The idea of waiting around days for a package to be delivered doesn’t fly when you need your car to get to work tomorrow. You’ll willingly pay extra to get those parts today.
DIY auto part retailers fill this unique local niche… A niche I believe Amazon hasn’t completely conquered yet.
Yes, I’m talking about auto part retailers like O’Reilly’s (symbol: ORLY), AutoZone (symbol: AZO), Napa Auto Parts (a subsidiary of Genuine Parts Co. (symbol: GPC)), and Advance Auto Parts (symbol: AAP).
Besides supplying parts, these retailers provide knowledgeable employees to answer questions, tool loan programs, online ordering and in-store pickup, used oil and battery recycling, and other services valuable to car enthusiasts and DIY mechanics. (Not everyone takes their car to the dealership for repairs!)
Besides the parts, Amazon offers none of those services today. It has me thinking that some of the retailers in the DIY auto parts space might have a future.
Don’t get me wrong, auto parts retailers have been punished in 2017. Stock prices have tanked along with the rest of the retail space.
Despite terrible stock performance, every single one of these retailers is still showing signs of sales growth in recent quarters (albeit rather slow sales growth).
Typically sales growth in retail stores takes two forms: Increasing sales at existing stores (Same Store Sales growth), or growth from the opening of new stores. In the case of U.S. auto parts retailers, most growth appears to be coming from the opening of new retail stores.
Here in lies the problem (and the reason why these stocks are tanking) — A certain segment of customers doesn’t need parts immediately. This customer can wait a couple days as long as the price is right.
This is where Amazon is making inroads — Prices. Based upon my own survey of part prices, Amazon offers significantly cheaper parts than my local retailers.
According to a NYPost report, Amazon may even be paying parts suppliers up to 30% more, despite having prices that are 10-20% cheaper than the usual parts retailers.
How can Amazon afford to do this? They’re a giant that can willingly afford to take losses for years without any consequences…effectively pushing smaller retailers out of business.
Furthermore, as Amazon expands same day delivery (now in 40 major U.S. cities), the unique value niche of local auto parts stores is being eroded.
(Check to see if your zip code is covered by Amazon’s same day delivery.)
How many U.S. cities will Amazon ultimately reach with same day shipping? Do auto parts retailers stand a chance against this unrelenting online onslaught?

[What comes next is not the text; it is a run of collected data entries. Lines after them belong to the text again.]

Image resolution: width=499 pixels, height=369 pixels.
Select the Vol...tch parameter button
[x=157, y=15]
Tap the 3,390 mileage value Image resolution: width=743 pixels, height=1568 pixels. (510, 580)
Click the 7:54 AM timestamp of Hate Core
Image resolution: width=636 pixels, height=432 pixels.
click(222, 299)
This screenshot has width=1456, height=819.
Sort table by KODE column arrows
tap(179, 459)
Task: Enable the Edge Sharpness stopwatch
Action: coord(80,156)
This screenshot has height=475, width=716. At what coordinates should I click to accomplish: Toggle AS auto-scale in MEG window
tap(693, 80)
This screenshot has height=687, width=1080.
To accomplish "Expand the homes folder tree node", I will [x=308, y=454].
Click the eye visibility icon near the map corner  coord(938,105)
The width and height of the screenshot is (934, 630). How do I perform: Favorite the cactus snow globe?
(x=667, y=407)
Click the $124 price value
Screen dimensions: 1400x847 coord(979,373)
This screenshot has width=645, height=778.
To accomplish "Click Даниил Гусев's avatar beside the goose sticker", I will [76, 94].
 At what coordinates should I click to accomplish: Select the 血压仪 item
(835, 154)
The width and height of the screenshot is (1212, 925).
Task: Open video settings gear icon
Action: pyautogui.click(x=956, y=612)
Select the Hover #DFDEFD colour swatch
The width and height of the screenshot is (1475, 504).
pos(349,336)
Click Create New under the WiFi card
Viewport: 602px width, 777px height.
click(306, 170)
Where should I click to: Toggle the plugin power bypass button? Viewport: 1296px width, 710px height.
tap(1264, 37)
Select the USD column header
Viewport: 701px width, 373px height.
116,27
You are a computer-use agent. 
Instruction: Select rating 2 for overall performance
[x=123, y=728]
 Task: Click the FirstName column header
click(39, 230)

There’s a lot of good questions to answer before investing your hard earned dollars.
In recent years, business has been almost too good for the likes of AutoZone and Oreilly’s — they both sporting net margins over 11%. Margins like that are almost unheard of in the retail space.
I think there’s significantly more pain ahead as these business come back down to earth.
Could the likes of Oreilly’s and Autozone survive on operating profit margins a mere tenth of what they are today? Probably, but it would be a very close call.
Who Would I Buy?
If I was forced to pick a winner today, I’d probably pick Genuine Parts Co. (GPC)…aka Napa Auto Parts. They’re the most diversified of the companies mentioned, have the lowest debt levels, and source their own Napa branded parts. Yet they still maintain prices that are pretty competitive with Amazon. (Did I also mention that 3.26% dividend yield?)
That said, on a Price-to-Earnings basis, GPC is one of the most expensive of the stocks mentioned. It’s not a fantastic value just yet.
At this point in time, I’m not jumping to buying shares… but I am watching the sector closely. There is the possibility for one or two survivors to inhabit unique value niches, much like Home Depot does.
For now, I think these retailers will continue to lose customers to Amazon. It’s possible a few companies will start closing underperforming stores, much like mall based retailers have in recent months. Ultimately this should mean lower stock prices in the future.
In other words: the battle has only just begun in the auto parts space! No point rushing out to buy shares today… but keep your eye on it. There could be good opportunities for careful investing ahead.